## Task directions
Write out word for word the lines from the one holding "Screen dimensions: 333x187" through the end of the data, and only those lines. Pictures stay out.

## Record extracts
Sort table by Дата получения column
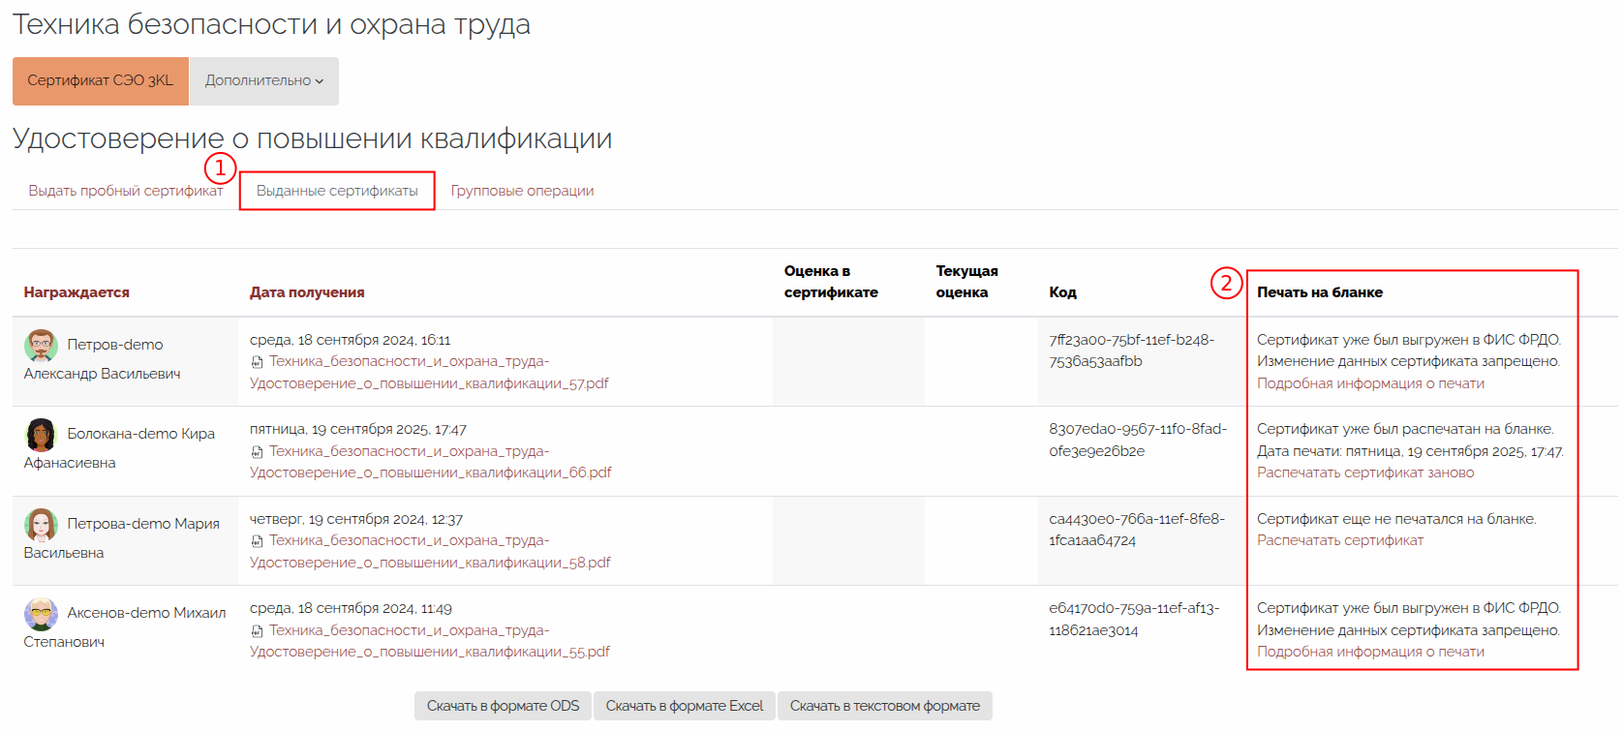 tap(307, 292)

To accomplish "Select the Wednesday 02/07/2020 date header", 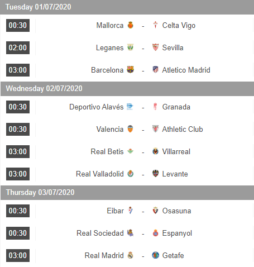I will [x=127, y=89].
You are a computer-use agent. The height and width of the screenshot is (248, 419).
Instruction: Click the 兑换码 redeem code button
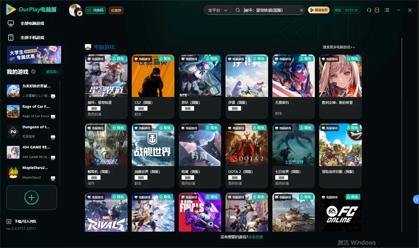[96, 10]
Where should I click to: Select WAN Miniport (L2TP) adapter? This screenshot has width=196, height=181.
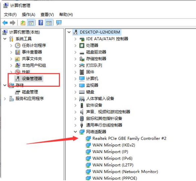pos(113,165)
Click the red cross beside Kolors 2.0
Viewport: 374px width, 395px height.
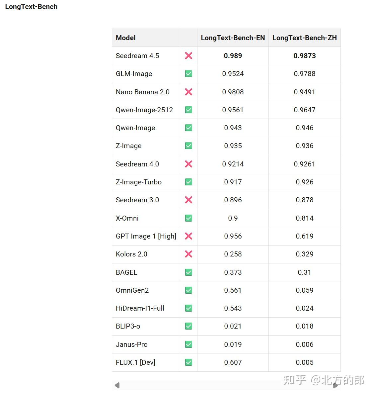point(188,254)
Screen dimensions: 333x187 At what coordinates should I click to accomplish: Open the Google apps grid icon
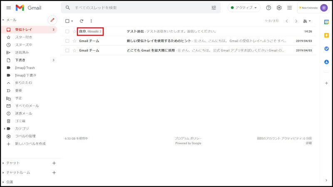290,8
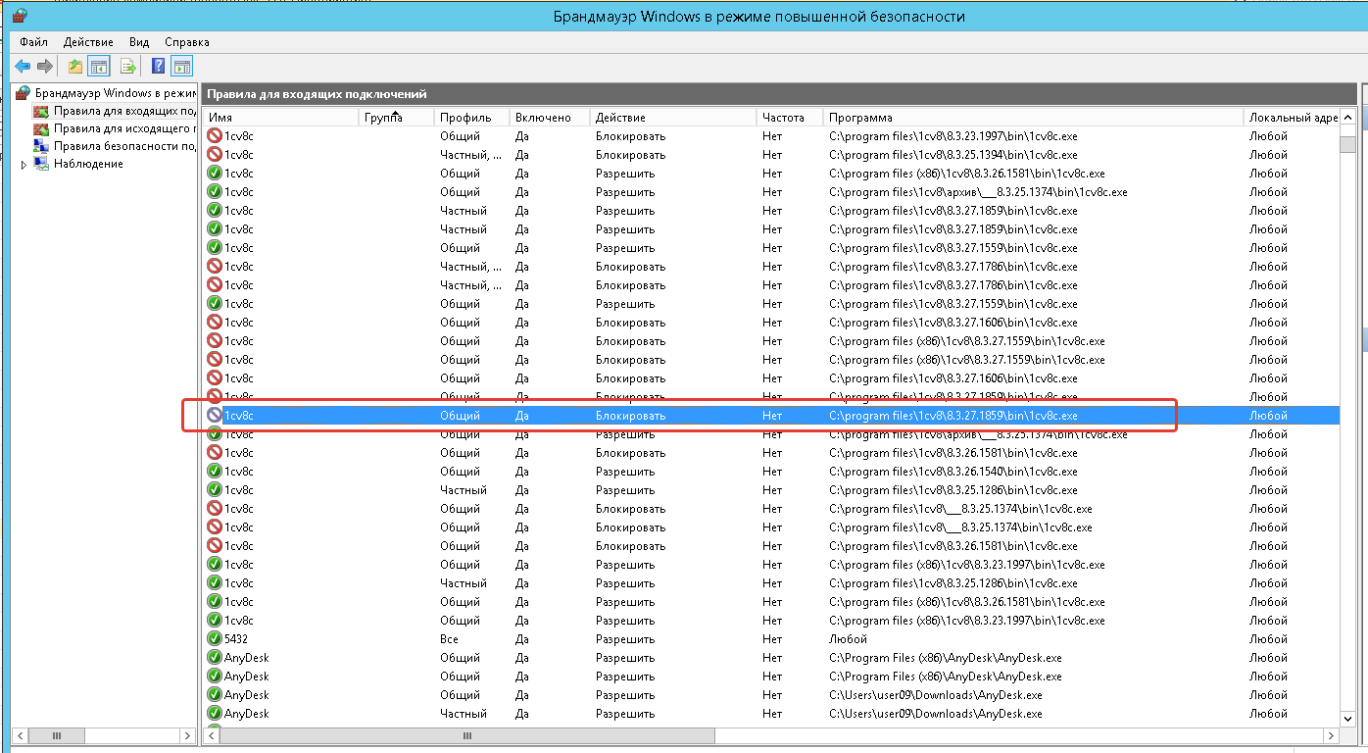Toggle the console tree pane toolbar button
The width and height of the screenshot is (1368, 753).
point(98,67)
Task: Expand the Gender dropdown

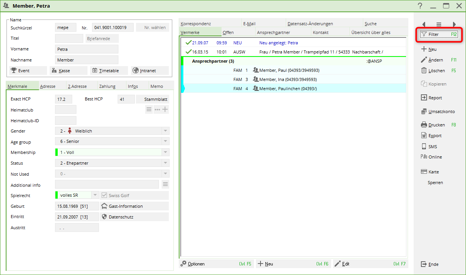Action: click(165, 131)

## Reply
Screen dimensions: 333x187 At what coordinates should I click to accomplish: Open the Google apps grid icon
290,8
Toggle the console tree pane toolbar button
The width and height of the screenshot is (1368, 753).
point(98,67)
Task: Expand the Gender dropdown

Action: click(165, 131)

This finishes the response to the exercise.